Extended Data Fig. 2 Characterization of microorganism enrichment in a clinical-grade biopharmaceutical product using synthetic β2GPI nanoparticles.
a-c, The capture efficiency of β2GPI nanoparticles was re-evaluated in clinical-grade MSC products, containing 5 × 106 MSCs/mL. In all experiments, microorganisms were spiked into 5 mL of clinical-grade MSC products and subjected to microbial capture, followed by colony enumeration via agar plating. a, Capture efficiency for six microbial species at a concentration of 10 CFU/mL (N = 10). Compared to pure MSC culture medium (grey bar), similar capture efficiency was observed regardless of MSC presence, suggesting minimal impact on enrichment performance. b, Capture efficiency of multi-drug resistant (MDR) strains. Reference strains and MDR strains of S. aureus and P. aeruginosa were tested at a concentration of 10 CFU/mL (N = 5). The average capture efficiency between MDR and reference strains differed by less than 3% within each species. c, Microbial suspensions of S. aureus and P. aeruginosa were prepared using Bioball® products at 1 CFU/μL, and 3 μL (equivalent to 3 CFU) were spiked into 5 mL of clinical-grade MSC products to achieve a theoretical concentration of 0.6 CFU/mL (N = 10), followed by microbial capture. An identical 3 μL aliquot of the same microbial suspension was directly streaked onto agar plates (N = 10) to validate the precision of ultra-low inoculation. This approach yielded mean colony counts of 1.8 ± 1.17 CFU for S. aureus and 1.9 ± 1.14 CFU for P. aeruginosa, with one sample per species showing no colony formation. Samples with average colony counts deviating by more than ±2 CFU from the expected 3 CFU were excluded from analysis. Under these validated conditions, positivity rates following microbial capture were 80% and 90% for S. aureus and P. aeruginosa, respectively, supporting reliable microbial detection by NEST even at ultra-low inoculum levels. Bar plots display the mean, with SD shown as an upper error bar. All data points represent biologically independent experimental replicates.
Extended Data Fig. 3 Complete operational workflow of the NEST.
The schematic illustrates the overall testing procedure of NEST, wherein a 10 mL sample of biopharmaceutical product is divided into two 5 mL aliquots for aerobic and anaerobic microbial enrichment, followed by time-sequential fluorescence imaging and contaminant detection.
Extended Data Fig. 4 Defining the detection threshold for positive contamination.
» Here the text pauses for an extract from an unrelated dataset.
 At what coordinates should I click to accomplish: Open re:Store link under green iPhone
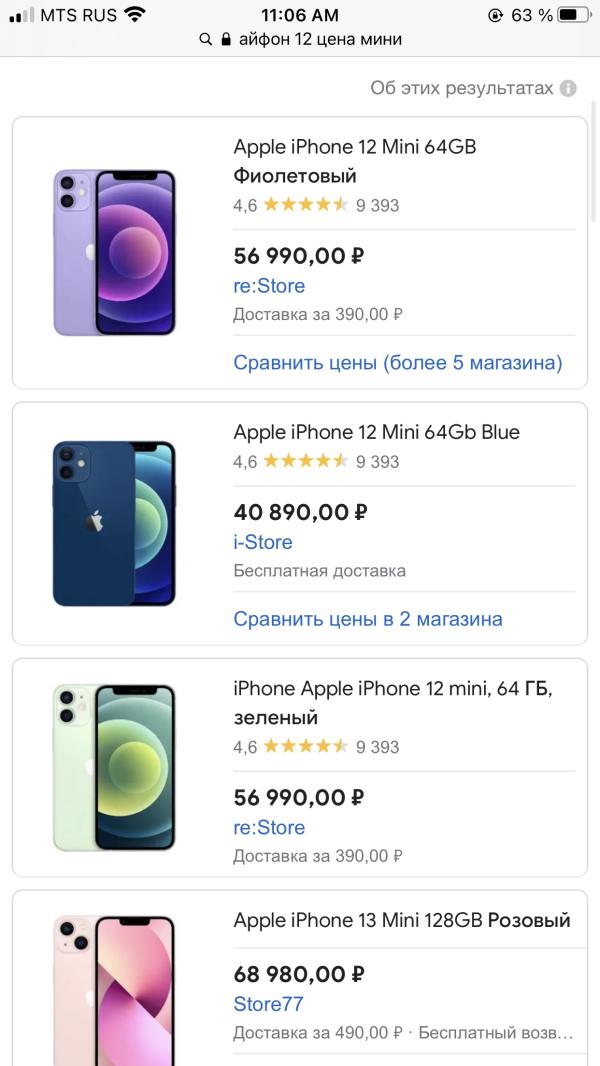tap(269, 827)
a-d, Thresholds defined based on the TSB (a, b) and FTM (c, d) culture media for aerobic and anaerobic microorganism detection respectively. For an anaerobic condition using FTM, incubation was done under 5 % carbon dioxide. Fluorescence intensity curves were obtained from 30 repeated experiments and overlaid (grey). The red solid line indicates the mean intensity value over time. Three standard deviations (±3σ) above and below the mean intensity curves, which confers to the 99.7 % confidence interval (6σ), were plotted in light and dark blue lines respectively. The detection thresholds were defined based on these upper and lower limits (red dotted line) for aerobic and anaerobic culture conditions.
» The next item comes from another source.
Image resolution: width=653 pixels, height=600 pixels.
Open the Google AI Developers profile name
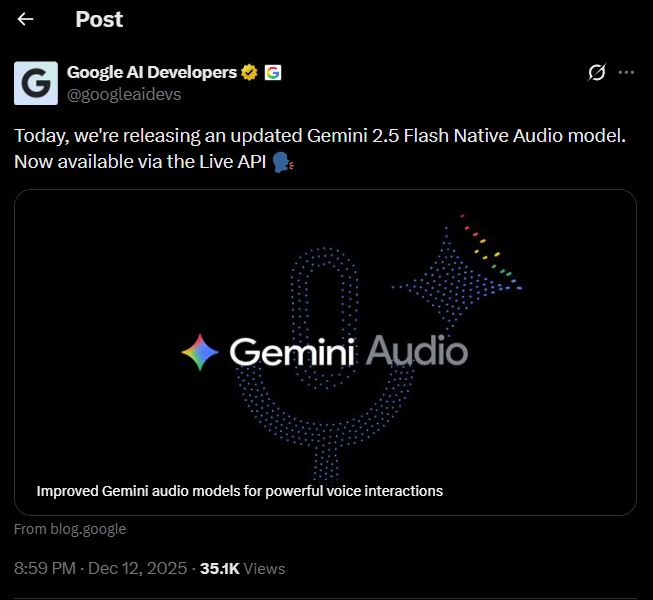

Extended Data Fig. 5 Differential fluorescence intensity curves based on the amount of anaerobic microbial cell input.
The differential intensity signals were measured over time using NEST, from samples spiked with varying amount of C. sporogenes in FTM media (N = 3). Unlike aerobic species, anaerobic microbes utilize alternative molecules instead of oxygen during their metabolic processes which is less efficient in generating reducing equivalents. As a result, the conversion of resazurin to resorufin mainly occurred due to the influence of medium components, causing delays in the increase of fluorescence intensity signals from wells containing microorganisms compared to controls (negative changes in differential intensity). We utilized this effect to detect the presence of anaerobic contaminants which revealed a limit of detection of 10 CFU using NEST. The colored areas in the graph indicate the standard deviation associated with each measurement condition. The gray bar depicted below represents the range of the detection time.
Extended Data Fig. 6 Performance of NEST compared to the conventional sterility test.
a, Contaminant detection time from the MSC products spiked with different types of bacteria and fungi at a concentration of 10 CFU/mL, using NEST and the conventional filtration-based sterility test (N = 10). When all species combined, the average detection time using NEST was 10.94 h (with a range between 3.5 and 17 h), whereas the convention test required 67.25 h (with a range between 48-76 h), resulting in a difference of 56.31 h for sterility determination. b, Final detection time clustered based on bacterial and fungal species. Dashed lines indicate the maximum detection time for each group.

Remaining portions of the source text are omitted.